● **What is expected**:
Count the lines in the entries below that contain the string "your". Reply with the number only.

● **Data for the task**:

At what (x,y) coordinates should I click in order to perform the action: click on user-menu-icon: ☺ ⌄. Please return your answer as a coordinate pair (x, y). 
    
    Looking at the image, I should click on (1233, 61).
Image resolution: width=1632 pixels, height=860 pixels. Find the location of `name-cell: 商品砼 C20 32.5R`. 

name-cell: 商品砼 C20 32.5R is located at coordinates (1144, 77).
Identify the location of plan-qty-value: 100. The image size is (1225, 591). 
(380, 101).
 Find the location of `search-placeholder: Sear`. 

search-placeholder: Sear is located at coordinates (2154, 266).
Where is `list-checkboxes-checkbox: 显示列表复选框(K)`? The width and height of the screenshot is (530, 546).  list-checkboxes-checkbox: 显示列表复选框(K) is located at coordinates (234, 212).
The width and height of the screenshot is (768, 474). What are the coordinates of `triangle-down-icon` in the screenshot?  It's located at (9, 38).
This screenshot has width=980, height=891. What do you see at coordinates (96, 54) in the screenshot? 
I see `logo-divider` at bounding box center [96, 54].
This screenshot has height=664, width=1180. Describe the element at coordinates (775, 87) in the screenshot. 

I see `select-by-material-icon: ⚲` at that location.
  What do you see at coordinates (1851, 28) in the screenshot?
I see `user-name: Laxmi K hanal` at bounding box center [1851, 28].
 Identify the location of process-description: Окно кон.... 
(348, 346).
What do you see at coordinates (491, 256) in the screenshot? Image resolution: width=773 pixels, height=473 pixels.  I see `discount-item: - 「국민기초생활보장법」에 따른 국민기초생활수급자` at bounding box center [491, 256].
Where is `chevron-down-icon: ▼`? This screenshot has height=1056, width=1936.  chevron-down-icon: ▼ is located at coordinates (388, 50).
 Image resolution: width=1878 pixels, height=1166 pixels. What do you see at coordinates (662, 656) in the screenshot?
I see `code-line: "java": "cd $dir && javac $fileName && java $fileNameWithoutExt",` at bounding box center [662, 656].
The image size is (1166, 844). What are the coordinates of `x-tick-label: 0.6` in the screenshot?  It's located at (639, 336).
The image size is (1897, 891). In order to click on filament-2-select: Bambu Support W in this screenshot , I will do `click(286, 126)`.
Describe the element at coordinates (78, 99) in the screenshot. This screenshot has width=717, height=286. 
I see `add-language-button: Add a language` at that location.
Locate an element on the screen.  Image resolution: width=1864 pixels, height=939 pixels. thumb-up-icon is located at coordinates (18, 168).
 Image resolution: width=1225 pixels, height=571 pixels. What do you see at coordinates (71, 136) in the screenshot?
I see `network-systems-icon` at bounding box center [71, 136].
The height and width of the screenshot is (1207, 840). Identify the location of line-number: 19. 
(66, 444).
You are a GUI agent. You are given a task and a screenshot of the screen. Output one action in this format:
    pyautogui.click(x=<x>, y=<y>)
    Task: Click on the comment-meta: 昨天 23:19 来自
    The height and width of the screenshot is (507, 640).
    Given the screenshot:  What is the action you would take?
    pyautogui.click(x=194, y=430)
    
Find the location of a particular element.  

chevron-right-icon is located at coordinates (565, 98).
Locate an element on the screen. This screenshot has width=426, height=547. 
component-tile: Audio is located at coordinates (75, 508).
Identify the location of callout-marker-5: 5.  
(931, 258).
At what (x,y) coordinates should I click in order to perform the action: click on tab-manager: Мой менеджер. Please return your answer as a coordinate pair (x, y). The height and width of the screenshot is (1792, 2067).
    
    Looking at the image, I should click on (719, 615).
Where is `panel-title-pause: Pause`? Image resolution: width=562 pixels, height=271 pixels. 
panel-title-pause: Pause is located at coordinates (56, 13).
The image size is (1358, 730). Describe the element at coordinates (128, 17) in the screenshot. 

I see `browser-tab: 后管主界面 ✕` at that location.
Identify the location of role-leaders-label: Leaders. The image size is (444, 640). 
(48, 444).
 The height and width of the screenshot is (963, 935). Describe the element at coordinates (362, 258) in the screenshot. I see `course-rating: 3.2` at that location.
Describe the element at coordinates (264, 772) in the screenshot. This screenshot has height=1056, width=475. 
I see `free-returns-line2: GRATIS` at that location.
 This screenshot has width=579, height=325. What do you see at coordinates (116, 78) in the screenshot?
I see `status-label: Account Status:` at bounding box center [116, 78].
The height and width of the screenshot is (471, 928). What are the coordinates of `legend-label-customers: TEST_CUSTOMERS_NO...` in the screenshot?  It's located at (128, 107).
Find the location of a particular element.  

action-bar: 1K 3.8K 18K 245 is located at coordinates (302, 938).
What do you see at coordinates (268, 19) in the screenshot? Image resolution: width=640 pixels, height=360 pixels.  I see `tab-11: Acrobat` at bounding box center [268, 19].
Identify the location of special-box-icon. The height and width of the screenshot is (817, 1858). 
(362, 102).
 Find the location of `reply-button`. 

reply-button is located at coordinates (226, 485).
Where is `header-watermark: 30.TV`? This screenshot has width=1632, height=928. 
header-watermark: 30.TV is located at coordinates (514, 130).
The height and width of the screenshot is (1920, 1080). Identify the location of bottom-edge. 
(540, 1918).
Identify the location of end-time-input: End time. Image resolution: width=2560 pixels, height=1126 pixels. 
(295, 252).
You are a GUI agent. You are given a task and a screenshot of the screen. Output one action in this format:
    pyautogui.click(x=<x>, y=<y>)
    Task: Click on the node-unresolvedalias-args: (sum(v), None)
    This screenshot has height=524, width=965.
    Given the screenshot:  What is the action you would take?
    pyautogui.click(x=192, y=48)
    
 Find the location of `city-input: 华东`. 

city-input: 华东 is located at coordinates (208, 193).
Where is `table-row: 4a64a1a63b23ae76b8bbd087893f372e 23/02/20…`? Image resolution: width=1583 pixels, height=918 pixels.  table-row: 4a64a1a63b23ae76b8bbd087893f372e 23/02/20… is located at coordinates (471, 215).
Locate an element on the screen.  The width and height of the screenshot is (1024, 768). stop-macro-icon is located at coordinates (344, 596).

● **Answer to the exercise**:
2